»»
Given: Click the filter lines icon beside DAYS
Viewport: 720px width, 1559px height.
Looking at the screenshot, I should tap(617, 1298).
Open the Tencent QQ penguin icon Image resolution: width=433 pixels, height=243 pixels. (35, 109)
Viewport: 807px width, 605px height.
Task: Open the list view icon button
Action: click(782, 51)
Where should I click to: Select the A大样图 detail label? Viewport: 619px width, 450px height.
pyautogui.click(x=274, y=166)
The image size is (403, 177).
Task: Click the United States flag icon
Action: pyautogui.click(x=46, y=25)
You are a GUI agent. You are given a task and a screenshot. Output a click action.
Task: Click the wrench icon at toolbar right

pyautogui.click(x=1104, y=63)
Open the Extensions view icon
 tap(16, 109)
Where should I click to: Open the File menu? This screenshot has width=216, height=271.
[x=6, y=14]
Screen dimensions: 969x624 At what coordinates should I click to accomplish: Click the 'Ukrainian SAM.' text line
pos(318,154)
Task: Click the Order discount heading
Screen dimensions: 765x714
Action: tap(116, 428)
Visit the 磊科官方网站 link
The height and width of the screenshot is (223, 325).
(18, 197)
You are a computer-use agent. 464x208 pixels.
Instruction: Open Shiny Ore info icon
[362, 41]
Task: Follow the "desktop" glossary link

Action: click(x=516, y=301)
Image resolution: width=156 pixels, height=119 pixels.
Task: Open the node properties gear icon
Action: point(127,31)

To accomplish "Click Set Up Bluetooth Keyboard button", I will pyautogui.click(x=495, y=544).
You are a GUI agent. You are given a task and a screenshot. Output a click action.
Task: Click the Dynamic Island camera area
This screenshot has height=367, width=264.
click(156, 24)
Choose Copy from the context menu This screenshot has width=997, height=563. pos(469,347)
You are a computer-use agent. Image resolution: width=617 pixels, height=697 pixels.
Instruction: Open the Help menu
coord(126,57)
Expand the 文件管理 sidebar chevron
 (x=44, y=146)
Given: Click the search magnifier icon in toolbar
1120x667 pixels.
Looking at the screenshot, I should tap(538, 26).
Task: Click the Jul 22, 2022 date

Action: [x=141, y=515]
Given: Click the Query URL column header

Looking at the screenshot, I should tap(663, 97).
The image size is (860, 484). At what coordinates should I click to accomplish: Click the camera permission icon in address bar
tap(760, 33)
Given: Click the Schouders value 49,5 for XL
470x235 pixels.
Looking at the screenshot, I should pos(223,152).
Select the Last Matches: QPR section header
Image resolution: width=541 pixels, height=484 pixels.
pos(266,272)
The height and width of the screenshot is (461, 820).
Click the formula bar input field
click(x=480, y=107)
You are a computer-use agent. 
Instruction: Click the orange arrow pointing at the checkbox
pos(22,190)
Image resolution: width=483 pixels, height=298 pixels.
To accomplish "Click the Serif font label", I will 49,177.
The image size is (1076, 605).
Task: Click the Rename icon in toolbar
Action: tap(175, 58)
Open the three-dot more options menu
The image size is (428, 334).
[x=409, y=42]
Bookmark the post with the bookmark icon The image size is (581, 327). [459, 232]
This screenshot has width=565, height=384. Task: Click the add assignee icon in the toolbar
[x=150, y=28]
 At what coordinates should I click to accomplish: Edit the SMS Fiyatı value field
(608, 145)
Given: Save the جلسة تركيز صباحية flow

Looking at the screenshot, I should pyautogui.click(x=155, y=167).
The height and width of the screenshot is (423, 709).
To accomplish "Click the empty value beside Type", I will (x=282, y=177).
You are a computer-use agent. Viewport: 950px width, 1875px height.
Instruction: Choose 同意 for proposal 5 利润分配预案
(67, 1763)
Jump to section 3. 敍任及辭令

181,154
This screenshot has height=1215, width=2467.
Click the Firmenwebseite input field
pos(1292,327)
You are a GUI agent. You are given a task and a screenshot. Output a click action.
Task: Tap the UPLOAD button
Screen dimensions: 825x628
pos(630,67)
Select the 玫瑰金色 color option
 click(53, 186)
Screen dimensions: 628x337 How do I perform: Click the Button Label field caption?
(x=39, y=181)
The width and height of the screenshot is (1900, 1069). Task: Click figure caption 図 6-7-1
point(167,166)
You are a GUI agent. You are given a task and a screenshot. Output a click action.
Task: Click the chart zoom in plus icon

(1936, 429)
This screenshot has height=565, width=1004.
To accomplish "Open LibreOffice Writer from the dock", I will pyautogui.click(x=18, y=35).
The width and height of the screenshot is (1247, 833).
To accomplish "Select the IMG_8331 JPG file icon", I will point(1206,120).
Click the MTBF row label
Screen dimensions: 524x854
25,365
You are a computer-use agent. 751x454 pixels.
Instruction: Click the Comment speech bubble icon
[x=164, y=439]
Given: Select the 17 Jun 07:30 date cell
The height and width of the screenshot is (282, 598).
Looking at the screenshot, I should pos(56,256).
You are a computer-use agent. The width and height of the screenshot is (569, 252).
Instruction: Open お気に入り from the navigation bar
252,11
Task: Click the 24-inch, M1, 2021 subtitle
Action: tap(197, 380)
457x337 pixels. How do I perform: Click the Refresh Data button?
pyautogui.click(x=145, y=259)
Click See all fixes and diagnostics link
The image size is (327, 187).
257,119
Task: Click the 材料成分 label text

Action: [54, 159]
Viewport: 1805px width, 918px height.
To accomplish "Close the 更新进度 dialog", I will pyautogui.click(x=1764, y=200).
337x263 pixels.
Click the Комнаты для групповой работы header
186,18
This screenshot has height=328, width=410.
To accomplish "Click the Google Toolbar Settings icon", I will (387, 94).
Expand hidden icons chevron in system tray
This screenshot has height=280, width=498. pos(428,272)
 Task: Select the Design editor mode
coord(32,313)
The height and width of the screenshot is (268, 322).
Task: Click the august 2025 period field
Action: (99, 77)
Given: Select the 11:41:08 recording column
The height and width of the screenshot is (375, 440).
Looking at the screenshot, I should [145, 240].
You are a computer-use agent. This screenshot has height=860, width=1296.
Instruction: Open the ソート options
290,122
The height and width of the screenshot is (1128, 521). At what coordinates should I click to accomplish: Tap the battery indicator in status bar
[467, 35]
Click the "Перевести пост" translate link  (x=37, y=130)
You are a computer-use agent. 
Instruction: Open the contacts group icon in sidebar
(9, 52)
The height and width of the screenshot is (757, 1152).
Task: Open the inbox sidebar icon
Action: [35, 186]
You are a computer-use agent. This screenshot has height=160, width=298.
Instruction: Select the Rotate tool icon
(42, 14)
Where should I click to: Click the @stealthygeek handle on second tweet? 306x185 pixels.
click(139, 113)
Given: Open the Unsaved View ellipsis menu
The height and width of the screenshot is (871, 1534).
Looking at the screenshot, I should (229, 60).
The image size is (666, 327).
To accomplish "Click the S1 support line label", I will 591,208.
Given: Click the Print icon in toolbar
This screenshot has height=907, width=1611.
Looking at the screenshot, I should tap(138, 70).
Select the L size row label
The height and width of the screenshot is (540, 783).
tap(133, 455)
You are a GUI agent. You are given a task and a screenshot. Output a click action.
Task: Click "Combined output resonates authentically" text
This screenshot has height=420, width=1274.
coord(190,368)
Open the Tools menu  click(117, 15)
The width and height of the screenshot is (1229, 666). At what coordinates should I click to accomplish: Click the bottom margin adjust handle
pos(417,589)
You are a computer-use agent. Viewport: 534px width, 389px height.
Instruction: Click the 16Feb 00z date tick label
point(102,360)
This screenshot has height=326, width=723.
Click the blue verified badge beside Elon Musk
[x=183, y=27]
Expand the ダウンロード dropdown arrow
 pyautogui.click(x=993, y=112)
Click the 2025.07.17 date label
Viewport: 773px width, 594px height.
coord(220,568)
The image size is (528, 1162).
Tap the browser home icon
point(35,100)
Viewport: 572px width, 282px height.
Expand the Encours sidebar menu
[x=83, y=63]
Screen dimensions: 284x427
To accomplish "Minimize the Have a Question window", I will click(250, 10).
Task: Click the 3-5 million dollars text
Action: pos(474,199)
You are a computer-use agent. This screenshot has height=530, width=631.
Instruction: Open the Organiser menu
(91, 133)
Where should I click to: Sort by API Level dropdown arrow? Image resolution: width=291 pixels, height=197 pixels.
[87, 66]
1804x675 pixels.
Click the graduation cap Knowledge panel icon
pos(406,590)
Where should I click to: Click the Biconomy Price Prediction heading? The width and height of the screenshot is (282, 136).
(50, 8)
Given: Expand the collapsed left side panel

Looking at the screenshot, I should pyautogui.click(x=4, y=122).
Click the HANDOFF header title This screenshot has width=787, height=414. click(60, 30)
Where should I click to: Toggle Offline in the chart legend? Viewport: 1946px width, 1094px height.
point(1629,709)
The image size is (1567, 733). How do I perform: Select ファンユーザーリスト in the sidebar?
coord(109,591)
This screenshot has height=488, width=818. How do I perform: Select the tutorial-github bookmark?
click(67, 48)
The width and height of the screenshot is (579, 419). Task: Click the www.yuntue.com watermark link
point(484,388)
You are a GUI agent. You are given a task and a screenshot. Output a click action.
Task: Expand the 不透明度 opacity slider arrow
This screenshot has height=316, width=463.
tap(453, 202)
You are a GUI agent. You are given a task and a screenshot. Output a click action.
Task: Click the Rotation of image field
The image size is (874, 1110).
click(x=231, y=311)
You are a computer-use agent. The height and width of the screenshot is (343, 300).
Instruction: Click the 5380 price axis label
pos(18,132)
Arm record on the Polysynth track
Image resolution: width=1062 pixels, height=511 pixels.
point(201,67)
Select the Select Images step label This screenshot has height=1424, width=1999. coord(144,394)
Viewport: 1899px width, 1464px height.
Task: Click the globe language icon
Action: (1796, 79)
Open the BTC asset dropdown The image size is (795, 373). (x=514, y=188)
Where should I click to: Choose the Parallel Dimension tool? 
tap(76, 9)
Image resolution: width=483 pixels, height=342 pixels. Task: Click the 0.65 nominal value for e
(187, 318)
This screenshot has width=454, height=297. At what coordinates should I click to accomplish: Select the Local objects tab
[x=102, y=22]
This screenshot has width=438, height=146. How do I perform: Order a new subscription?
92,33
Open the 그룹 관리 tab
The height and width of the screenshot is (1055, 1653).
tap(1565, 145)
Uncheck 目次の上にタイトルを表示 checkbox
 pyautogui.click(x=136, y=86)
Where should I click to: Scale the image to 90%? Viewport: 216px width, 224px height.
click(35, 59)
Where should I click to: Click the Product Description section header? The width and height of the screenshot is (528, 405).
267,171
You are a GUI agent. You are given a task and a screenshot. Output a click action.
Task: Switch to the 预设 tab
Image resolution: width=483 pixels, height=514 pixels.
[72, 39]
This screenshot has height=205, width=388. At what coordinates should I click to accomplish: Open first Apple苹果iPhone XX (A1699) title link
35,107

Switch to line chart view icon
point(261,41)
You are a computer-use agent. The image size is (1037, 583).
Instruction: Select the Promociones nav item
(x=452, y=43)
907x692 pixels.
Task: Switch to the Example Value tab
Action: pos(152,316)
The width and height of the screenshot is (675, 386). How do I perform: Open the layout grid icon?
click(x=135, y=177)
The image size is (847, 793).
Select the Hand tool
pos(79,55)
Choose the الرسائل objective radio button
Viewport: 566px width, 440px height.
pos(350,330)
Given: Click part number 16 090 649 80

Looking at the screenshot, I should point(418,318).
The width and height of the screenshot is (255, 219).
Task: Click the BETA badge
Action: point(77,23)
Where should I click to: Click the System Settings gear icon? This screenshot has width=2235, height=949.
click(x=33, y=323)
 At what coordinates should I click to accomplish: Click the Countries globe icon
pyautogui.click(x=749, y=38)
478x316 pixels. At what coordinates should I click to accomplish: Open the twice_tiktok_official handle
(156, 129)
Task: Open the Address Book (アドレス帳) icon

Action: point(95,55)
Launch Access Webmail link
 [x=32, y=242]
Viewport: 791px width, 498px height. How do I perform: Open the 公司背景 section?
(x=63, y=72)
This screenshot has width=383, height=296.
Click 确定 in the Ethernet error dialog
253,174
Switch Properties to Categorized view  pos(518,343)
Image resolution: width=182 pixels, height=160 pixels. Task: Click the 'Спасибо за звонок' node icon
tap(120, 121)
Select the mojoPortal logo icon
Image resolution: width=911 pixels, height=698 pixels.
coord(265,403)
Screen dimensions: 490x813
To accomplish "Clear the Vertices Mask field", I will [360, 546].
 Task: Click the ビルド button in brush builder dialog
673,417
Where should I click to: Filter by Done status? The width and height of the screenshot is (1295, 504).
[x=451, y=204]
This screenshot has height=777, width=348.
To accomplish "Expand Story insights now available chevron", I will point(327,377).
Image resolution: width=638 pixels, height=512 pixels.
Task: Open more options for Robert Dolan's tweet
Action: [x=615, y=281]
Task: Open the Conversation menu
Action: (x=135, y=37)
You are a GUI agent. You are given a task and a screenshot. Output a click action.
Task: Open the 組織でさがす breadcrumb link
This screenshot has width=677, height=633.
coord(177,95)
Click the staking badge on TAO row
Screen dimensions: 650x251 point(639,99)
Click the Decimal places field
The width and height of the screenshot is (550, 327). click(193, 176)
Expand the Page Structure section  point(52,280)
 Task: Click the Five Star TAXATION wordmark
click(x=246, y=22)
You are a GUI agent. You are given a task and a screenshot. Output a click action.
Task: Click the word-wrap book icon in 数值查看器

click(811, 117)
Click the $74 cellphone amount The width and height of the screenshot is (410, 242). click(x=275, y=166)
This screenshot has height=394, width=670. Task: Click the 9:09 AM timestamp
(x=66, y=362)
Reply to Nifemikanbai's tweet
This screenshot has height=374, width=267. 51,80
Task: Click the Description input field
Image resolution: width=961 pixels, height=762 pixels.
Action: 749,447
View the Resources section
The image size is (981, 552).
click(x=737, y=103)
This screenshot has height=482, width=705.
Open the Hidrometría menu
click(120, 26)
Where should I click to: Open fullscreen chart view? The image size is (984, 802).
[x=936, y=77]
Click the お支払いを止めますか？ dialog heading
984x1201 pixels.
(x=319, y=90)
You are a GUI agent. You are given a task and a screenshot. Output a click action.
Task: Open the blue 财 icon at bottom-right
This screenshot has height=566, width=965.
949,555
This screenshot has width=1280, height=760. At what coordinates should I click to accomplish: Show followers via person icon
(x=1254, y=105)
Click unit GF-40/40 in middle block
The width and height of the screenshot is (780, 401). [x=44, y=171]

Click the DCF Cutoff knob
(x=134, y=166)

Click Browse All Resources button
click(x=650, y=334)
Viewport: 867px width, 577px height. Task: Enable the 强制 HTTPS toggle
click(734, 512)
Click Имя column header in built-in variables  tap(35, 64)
««
Objective: Please reproduce the stretch of entries from the line containing "At what coordinates should I click to accomplish: Edit" through the line containing "should pyautogui.click(x=155, y=167).", renaming "value field" to "input box" and leaving everything else unchanged.

Result of the task:
 At what coordinates should I click to accomplish: Edit the SMS Fiyatı input box
(608, 145)
Given: Save the جلسة تركيز صباحية flow

Looking at the screenshot, I should pyautogui.click(x=155, y=167).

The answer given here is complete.